Slader believes that students will have more of a buy-in with homework if they are able to get help from other students. At the same time, the Slader team wanted to encourage students to submit their own answers. To do this they implemented a system, where students could put up a "bounty" for an unanswered problem. If another student answers it, he or she receives the bounty (if the students find it a worthy answer). And these bounties can translate into real cash.

According to Gerrity, one student has already earned $8,000. What a nerd.

Of course, some could say that this sort of platform encourages cheating. Kolb rebuts this by saying that "students are going to cheat regardless." What he means is that while Slader does give the answers to homework problems, it makes students record the entire process and encourages them to submit their own responses. Any student who copies every answer without engaging with the work will just end up failing the test anyway. So what's even the point of getting the answers, if users aren't trying to actually understand it?

With all of these factors, the site has been gaining student popularity. Slader received 2.1 million visitors in September, who viewed 20 million pages of the site overall. In addition, it received 625,000 uniques over the course of September. To put that into perspective, that's about one-third the amount of uniques SparkNotes (the resource I and all of my friends always turned to) received.

The co-founders aren't afraid to brag about these numbers either. Gerrity told me that many high school students are "completely addicted" to the site. Additionally, he said the site's total traffic has tripled over the last year.

So, why is it so successful? The Slader team has a few theories. For one, while there are a bunch of online student resources; this one is for students and by students. It's not marketed as secondary guide the teacher recommends; it's a "secret" that students share with each other. In addition, it incentivizes submitting submissions, and then lets students assess how accurate and helpful each answer is.

So, if you're a smart and industrious kid, you could end up getting a real payday from going to Slader. Of course, most don't as 72 percent of the users who provide answers have submitted less than five solutions.

Given its success with students, now Slader team is looking for ways to further build the platform out. One goldmine is its user statistics. Given that students frequent the site looking for homework help, Slader has been able to amass heaps of data. This includes numbers about what problems and areas of study the students find most difficult, what kinds of content they prefer to interact with, and when and how students use the site. Slader is in a unique position with this data because students seek the website on their own accord, and not because it was assigned.
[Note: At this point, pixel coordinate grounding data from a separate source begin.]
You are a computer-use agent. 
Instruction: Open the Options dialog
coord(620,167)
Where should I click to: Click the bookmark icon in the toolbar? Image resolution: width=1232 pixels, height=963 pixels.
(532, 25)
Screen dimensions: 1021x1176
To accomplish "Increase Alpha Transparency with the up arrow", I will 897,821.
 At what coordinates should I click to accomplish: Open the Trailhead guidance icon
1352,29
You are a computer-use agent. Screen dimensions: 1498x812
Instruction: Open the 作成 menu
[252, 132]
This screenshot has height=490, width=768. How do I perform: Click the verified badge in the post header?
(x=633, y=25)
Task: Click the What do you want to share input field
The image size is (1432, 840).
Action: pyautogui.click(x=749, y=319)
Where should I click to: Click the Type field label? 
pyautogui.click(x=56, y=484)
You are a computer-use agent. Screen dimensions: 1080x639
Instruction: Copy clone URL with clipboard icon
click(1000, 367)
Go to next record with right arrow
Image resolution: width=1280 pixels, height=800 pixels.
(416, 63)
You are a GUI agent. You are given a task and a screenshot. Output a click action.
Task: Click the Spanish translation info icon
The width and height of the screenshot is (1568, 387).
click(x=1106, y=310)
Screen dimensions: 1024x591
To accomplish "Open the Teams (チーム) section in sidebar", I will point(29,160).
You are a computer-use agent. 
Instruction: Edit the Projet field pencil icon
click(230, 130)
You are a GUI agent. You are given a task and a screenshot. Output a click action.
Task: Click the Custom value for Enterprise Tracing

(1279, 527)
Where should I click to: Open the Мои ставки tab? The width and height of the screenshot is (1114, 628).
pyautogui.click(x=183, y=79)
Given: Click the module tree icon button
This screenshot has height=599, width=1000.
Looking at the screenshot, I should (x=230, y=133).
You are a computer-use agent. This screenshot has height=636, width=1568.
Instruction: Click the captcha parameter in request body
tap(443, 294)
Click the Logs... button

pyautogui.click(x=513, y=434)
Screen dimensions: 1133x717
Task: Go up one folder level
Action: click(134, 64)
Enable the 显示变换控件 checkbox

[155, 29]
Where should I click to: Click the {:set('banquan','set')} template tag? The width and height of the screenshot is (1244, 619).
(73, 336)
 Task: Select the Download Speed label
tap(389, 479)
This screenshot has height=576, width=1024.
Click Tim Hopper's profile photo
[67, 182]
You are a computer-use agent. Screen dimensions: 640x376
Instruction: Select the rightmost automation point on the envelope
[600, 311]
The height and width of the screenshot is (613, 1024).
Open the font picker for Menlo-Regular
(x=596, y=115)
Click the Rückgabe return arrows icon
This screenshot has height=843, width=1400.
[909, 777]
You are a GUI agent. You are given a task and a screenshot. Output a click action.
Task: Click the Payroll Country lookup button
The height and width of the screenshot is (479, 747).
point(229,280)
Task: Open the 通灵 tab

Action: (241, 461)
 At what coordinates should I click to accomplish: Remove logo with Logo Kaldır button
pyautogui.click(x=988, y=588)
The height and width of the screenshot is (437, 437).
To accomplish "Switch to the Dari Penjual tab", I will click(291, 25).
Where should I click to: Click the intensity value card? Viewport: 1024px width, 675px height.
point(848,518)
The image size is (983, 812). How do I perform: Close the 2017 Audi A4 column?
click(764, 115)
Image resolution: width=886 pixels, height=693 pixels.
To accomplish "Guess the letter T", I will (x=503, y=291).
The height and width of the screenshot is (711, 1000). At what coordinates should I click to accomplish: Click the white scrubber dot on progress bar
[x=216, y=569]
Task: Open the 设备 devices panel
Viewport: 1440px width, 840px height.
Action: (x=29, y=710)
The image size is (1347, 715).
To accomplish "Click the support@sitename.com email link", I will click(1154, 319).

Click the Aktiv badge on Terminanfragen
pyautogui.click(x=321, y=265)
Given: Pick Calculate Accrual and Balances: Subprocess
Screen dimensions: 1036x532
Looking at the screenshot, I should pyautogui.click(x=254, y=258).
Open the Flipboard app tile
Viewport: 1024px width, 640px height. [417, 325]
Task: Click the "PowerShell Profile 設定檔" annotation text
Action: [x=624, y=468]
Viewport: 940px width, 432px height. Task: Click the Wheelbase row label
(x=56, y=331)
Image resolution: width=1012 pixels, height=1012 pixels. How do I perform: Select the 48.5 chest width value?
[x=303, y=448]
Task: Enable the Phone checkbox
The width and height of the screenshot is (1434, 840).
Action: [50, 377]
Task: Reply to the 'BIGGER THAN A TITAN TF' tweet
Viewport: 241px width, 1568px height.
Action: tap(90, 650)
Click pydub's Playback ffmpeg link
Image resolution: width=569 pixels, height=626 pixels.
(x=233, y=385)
Bernheim has spent his time analyzing this data and thinks it could be useful for both the site to learn how to brand itself, and for third-party academic resources who are trying to analyze student learning trends. He sees this kind of data could be immensely helpful to both educators and ed-tech administrators.

All of Slader's funding up until now has come from friends and family, and co-founders don't appear to be searching for any extra funds right now. They say the business is currently cash-flow positive, and they're hoping to be able to find monetization opportunities from Slader's student data.

While other ed-tech platforms do exist like Shmoop and SparkNotes, Gerrity, Kolb, and Bernheim believe Slader is the only one that comes at it from the level of a student helping another student. And they also see Slader's status as an under-the-radar, almost rogue website helping sustain its popularity among the swathes of disinterested teens hoping to prove that their homework website is the most obscure.

But while its "cool" factor does probably help it gain some traction among high schoolers, becoming less obscure shouldn't really be an issue. While there are always new bands to listen to, accessible study aids will forever be indispensable.